ESD isn’t sure why the remainder did not. Some PUA claimants who contacted The Seattle Times or left comments on online forums said they missed the notification. Others said they ignored it because they’d found jobs and hadn’t collected benefits in weeks or months. Many complained that the language in the notification was unclear. (Demerice said the agency has since added more information about the eligibility issue.)
Whatever the reason, because these beneficiaries were now technically ineligible for PUA benefits, but had not filed for state benefits, some saw their benefit payments stop. Others were asked to repay PUA benefits they’d already received.
Some beneficiaries who’d had their benefits frozen or received overpayment notices also complained they’d been unable to contact ESD to resolve the matter.
“I have no idea what to do,” wrote one poster on Reddit last week. “I’ve used this money for groceries, rent, utilities, and books for college and I need to keep using this money until I get a job.”
Meanwhile, some of those who did file a new claim for regular unemployment benefits found that their new state benefit would be less than they’d been getting under PUA.
Part of that, Demerice said, is that PUA benefits are simply higher than regular state benefits, especially for claimants with lower incomes. For example, the minimum PUA benefit last spring was $235 a week, compared to just $188 a week under the state program. Updated wage data from a worker’s previous employer could also result in a lower benefit, Demerice said.
That difference in benefit amounts also means some beneficiaries really do have to pay back some of their PUA benefits. That’s because, depending on when their eligibility changed, they may have been technically ineligible to receive those higher PUA benefits, Demerice said.
“If there ends up being a difference between their weekly benefit amount, between the [regular state unemployment] claim and the PUA claim, then they would be liable for the differential in that,” Demerice said.
Demerice could not provide figures for exactly how many of the 26,000 PUA claimants had seen their benefits reduced or by how much. He also didn’t have figures for the number of overpayment notices that been sent out.
But some workers say they’re seeing their weekly benefit payments drop by a hundred dollars or more. On a Reddit forum on Friday, one person complained of getting “a notification that basically forced me to make a new claim, which dropped my benefit amount over 200$.”
Demerice said PUA beneficiaries who did not respond in time and received overpayment notices can file an appeal with the agency to have the case reviewed.

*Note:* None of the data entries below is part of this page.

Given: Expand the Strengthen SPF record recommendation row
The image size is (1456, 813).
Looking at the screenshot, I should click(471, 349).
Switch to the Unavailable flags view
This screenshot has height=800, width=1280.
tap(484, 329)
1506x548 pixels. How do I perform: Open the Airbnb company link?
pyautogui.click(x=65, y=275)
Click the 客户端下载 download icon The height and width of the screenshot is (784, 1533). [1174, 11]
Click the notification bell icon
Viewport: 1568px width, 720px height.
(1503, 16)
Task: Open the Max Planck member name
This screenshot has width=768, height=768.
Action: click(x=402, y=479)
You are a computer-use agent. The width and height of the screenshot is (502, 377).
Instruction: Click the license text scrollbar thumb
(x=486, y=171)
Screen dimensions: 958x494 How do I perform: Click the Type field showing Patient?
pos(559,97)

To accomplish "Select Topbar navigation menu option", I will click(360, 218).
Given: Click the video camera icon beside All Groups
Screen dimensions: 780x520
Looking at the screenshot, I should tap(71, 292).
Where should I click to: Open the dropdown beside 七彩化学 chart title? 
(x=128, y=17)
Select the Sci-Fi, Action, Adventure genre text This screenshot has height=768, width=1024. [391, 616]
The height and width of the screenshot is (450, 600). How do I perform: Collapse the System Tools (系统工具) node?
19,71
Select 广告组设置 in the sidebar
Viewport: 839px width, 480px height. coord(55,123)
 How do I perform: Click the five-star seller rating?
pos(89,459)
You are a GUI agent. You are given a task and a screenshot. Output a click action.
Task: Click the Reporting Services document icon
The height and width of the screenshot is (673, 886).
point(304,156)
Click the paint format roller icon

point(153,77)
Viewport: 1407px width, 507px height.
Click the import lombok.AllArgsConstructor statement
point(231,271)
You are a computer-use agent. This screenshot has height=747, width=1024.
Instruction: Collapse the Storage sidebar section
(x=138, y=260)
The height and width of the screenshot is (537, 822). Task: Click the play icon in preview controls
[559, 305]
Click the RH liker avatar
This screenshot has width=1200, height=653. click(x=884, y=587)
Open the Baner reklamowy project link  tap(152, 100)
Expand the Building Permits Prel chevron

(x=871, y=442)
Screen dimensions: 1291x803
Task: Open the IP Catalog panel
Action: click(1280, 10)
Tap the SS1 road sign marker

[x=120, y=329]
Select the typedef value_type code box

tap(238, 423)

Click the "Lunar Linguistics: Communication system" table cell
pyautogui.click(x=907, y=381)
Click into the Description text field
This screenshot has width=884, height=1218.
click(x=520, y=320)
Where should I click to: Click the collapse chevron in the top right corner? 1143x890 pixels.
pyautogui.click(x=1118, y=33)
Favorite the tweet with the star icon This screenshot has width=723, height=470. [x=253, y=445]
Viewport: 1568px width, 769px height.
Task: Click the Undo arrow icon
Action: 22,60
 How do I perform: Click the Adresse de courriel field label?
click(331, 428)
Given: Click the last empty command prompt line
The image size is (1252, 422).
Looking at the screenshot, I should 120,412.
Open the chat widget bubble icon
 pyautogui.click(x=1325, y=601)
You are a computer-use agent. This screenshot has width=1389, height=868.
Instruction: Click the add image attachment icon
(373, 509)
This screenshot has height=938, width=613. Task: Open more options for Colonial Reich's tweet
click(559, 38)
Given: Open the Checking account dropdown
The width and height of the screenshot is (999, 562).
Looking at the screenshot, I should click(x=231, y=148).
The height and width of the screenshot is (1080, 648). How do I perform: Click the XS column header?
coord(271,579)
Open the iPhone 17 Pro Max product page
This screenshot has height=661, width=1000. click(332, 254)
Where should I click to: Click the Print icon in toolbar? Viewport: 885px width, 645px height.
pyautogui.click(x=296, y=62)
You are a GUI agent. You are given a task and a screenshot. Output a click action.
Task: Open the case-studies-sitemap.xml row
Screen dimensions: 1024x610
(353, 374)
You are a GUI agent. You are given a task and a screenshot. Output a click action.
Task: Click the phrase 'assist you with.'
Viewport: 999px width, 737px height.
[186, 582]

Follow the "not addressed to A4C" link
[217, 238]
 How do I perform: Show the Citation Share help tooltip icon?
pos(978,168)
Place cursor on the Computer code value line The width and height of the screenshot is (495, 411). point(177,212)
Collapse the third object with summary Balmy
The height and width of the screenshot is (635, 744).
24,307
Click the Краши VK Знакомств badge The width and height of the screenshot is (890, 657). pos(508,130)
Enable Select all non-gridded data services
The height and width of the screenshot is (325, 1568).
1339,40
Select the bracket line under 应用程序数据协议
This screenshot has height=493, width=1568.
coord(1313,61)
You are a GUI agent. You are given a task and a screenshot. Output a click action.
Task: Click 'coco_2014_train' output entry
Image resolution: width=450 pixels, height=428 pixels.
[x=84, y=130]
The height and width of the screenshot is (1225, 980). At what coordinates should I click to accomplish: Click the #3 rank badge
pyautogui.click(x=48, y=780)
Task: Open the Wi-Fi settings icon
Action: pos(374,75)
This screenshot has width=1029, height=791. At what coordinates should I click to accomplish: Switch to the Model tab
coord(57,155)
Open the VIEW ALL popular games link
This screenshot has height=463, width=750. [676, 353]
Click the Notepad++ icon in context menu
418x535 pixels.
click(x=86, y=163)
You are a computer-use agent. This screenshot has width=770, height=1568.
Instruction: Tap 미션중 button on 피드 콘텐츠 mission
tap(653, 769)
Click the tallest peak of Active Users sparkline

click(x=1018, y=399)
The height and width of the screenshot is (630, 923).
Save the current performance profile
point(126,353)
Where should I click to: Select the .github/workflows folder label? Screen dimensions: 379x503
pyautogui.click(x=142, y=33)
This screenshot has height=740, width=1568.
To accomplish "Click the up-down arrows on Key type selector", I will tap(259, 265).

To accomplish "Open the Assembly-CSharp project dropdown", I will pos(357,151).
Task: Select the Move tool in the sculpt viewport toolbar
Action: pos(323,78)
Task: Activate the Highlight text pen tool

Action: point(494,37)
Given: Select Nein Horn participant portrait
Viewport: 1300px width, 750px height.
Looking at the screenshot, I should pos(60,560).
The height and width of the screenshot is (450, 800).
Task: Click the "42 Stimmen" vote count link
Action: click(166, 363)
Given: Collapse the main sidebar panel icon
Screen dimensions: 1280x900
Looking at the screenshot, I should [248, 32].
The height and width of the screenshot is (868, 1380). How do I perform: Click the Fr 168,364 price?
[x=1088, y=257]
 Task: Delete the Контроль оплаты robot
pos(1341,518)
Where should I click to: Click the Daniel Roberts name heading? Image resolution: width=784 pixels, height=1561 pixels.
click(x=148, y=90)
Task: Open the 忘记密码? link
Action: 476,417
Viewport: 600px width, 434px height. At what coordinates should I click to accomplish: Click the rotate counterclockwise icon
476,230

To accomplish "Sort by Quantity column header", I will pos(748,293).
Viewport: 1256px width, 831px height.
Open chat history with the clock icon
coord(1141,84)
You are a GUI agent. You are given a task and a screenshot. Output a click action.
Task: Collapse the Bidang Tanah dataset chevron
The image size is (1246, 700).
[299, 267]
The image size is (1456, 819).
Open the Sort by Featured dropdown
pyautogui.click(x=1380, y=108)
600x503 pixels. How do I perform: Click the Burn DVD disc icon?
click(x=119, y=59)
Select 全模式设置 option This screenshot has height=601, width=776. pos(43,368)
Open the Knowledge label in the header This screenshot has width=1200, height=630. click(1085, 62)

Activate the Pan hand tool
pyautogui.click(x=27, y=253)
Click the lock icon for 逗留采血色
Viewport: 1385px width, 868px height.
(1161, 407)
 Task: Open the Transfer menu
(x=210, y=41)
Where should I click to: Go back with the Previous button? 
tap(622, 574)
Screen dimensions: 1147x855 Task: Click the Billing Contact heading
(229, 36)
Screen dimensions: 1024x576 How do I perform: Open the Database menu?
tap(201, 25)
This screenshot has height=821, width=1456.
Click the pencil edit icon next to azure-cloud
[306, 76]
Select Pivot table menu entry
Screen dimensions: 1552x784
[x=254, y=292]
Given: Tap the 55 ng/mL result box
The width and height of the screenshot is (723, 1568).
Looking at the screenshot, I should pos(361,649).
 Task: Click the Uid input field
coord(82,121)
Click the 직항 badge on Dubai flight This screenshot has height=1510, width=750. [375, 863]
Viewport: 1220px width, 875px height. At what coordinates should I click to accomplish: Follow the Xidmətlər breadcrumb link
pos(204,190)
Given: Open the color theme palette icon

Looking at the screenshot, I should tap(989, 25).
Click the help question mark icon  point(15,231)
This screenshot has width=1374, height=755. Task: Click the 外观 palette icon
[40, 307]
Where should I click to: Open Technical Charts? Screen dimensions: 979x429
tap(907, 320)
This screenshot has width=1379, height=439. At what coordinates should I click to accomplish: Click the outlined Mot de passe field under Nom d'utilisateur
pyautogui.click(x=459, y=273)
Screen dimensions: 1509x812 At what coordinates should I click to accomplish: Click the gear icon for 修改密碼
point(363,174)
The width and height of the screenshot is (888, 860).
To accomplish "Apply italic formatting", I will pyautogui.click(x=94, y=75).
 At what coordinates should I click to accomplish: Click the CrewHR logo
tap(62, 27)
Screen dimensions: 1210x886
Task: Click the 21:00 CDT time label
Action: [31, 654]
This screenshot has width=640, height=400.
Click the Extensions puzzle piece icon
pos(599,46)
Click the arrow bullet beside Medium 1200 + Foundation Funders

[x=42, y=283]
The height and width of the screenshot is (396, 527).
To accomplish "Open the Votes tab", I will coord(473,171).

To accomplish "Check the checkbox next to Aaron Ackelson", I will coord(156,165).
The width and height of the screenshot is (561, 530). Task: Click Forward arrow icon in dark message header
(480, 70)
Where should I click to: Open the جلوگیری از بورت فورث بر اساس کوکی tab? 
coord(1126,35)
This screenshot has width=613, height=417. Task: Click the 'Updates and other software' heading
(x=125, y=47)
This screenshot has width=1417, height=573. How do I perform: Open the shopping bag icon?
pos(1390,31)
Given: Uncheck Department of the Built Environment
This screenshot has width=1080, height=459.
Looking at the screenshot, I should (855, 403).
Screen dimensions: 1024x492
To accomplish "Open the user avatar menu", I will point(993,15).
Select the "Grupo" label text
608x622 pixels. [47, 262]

The one upside of the episode: Last Thursday’s unemployment claims report doesn’t look quite as dire.
ESD initially did not provide an explanation for the spike in weekly claims, which was well above the pattern of recent weeks. Some economists, including two with ESD, suggested it might reflect a combination of factors, including seasonal layoffs and cuts by employers responding to surging cases of COVID-19.
Later, ESD was able to confirm that the “majority” of the spike was made up of “people moving between entitlements and not people who are newly unemployed,” Demerice said.